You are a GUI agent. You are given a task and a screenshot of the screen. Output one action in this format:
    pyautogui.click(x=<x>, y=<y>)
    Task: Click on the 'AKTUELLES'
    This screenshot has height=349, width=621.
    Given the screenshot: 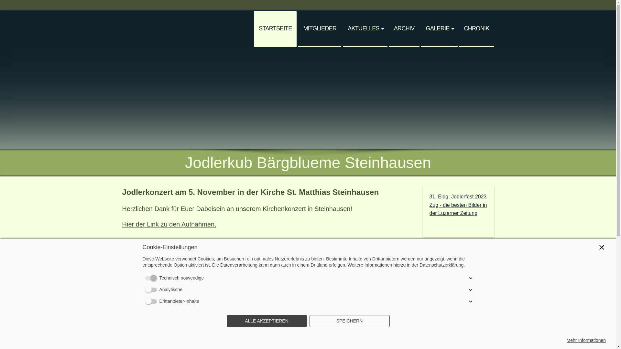 What is the action you would take?
    pyautogui.click(x=365, y=28)
    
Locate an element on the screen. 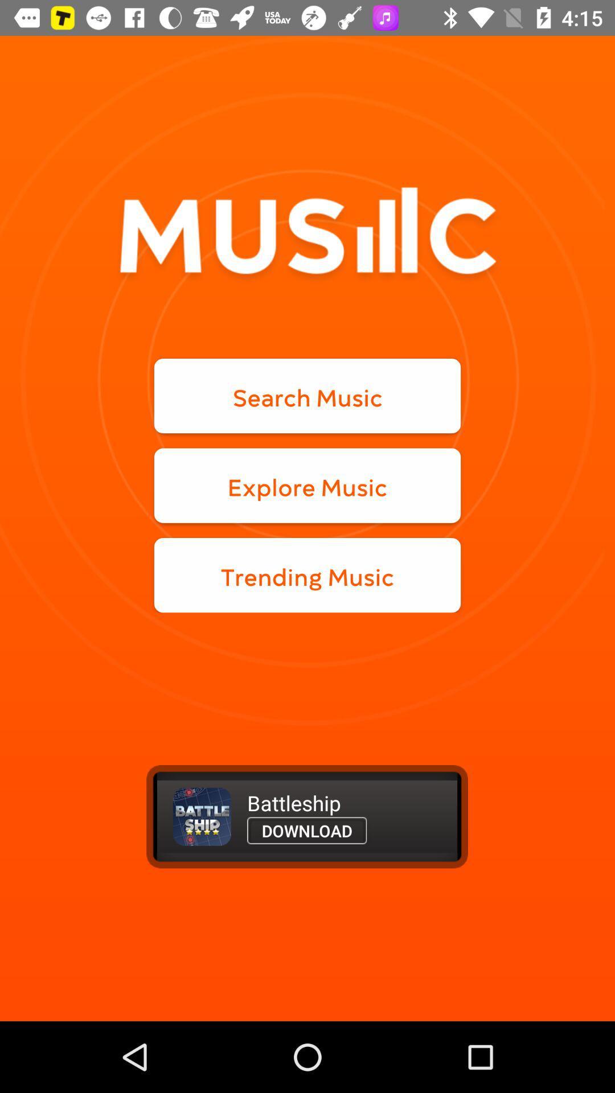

■ **Task details**
Give the lines from the very start of the items through the line that contains "This screenshot has" as a Markdown table with a Row column and a Text column, leaving out blank lines.

■ **Output of the task**
| Row | Text |
|---|---|
| 1 | You are a GUI agent. You are given a task and a screenshot of the screen. Output one action in this format: |
| 2 |     pyautogui.click(x=<x>, y=<y>) |
| 3 |     Task: Click on the 'AKTUELLES' |
| 4 |     This screenshot has height=349, width=621. |